> [DATA FOR THE TASK]:
━━━

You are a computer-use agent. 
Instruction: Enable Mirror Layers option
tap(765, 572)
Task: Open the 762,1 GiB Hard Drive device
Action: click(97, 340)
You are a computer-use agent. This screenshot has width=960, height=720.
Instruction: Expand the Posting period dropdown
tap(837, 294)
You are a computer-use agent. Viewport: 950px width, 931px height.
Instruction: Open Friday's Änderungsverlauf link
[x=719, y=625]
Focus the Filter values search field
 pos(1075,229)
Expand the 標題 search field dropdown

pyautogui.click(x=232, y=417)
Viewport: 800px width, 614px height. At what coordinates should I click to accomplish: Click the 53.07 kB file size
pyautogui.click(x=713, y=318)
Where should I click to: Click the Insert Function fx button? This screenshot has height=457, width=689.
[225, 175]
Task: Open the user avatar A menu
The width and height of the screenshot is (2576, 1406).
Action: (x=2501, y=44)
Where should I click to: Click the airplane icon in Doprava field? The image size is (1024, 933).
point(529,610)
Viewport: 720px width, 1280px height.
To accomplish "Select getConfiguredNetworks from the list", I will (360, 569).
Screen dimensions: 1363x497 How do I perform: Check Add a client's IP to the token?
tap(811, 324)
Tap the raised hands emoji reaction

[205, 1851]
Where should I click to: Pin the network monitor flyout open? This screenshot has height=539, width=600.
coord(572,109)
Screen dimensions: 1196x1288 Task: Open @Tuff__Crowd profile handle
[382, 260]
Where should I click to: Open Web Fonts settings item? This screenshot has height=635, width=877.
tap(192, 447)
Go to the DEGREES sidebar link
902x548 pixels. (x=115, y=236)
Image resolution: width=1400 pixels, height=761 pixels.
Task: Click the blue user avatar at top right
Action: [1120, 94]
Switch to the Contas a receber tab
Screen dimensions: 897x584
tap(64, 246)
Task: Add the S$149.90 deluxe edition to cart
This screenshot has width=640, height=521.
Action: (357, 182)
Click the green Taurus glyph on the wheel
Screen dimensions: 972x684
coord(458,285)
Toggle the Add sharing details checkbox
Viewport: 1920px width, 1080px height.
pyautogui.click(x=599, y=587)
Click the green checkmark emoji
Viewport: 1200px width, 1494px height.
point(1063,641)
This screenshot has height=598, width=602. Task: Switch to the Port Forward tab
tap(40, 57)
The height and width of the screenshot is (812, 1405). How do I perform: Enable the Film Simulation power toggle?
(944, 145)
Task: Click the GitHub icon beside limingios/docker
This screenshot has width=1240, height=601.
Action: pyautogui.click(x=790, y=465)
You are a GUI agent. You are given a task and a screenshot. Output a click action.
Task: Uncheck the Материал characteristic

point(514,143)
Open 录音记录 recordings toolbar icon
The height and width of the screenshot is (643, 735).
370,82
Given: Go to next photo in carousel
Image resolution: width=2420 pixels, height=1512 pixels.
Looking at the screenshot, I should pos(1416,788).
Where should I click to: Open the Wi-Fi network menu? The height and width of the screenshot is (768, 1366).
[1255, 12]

━━━

> [TASK BRIEF]:
Go through the records above and set each one down exactly, please.

> [EXPECTED ANSWER]:
You are a computer-use agent. 
Instruction: Enable Mirror Layers option
tap(765, 572)
Task: Open the 762,1 GiB Hard Drive device
Action: click(97, 340)
You are a computer-use agent. This screenshot has width=960, height=720.
Instruction: Expand the Posting period dropdown
tap(837, 294)
You are a computer-use agent. Viewport: 950px width, 931px height.
Instruction: Open Friday's Änderungsverlauf link
[x=719, y=625]
Focus the Filter values search field
 pos(1075,229)
Expand the 標題 search field dropdown

pyautogui.click(x=232, y=417)
Viewport: 800px width, 614px height. At what coordinates should I click to accomplish: Click the 53.07 kB file size
pyautogui.click(x=713, y=318)
Where should I click to: Click the Insert Function fx button? This screenshot has height=457, width=689.
[225, 175]
Task: Open the user avatar A menu
The width and height of the screenshot is (2576, 1406).
Action: (x=2501, y=44)
Where should I click to: Click the airplane icon in Doprava field? The image size is (1024, 933).
point(529,610)
Viewport: 720px width, 1280px height.
To accomplish "Select getConfiguredNetworks from the list", I will (360, 569).
Screen dimensions: 1363x497 How do I perform: Check Add a client's IP to the token?
tap(811, 324)
Tap the raised hands emoji reaction

[205, 1851]
Where should I click to: Pin the network monitor flyout open? This screenshot has height=539, width=600.
coord(572,109)
Screen dimensions: 1196x1288 Task: Open @Tuff__Crowd profile handle
[382, 260]
Where should I click to: Open Web Fonts settings item? This screenshot has height=635, width=877.
tap(192, 447)
Go to the DEGREES sidebar link
902x548 pixels. (x=115, y=236)
Image resolution: width=1400 pixels, height=761 pixels.
Task: Click the blue user avatar at top right
Action: [1120, 94]
Switch to the Contas a receber tab
Screen dimensions: 897x584
tap(64, 246)
Task: Add the S$149.90 deluxe edition to cart
This screenshot has width=640, height=521.
Action: (357, 182)
Click the green Taurus glyph on the wheel
Screen dimensions: 972x684
coord(458,285)
Toggle the Add sharing details checkbox
Viewport: 1920px width, 1080px height.
pyautogui.click(x=599, y=587)
Click the green checkmark emoji
Viewport: 1200px width, 1494px height.
point(1063,641)
This screenshot has height=598, width=602. Task: Switch to the Port Forward tab
tap(40, 57)
The height and width of the screenshot is (812, 1405). How do I perform: Enable the Film Simulation power toggle?
(944, 145)
Task: Click the GitHub icon beside limingios/docker
This screenshot has width=1240, height=601.
Action: pyautogui.click(x=790, y=465)
You are a GUI agent. You are given a task and a screenshot. Output a click action.
Task: Uncheck the Материал characteristic

point(514,143)
Open 录音记录 recordings toolbar icon
The height and width of the screenshot is (643, 735).
370,82
Given: Go to next photo in carousel
Image resolution: width=2420 pixels, height=1512 pixels.
Looking at the screenshot, I should pos(1416,788).
Where should I click to: Open the Wi-Fi network menu? The height and width of the screenshot is (768, 1366).
[1255, 12]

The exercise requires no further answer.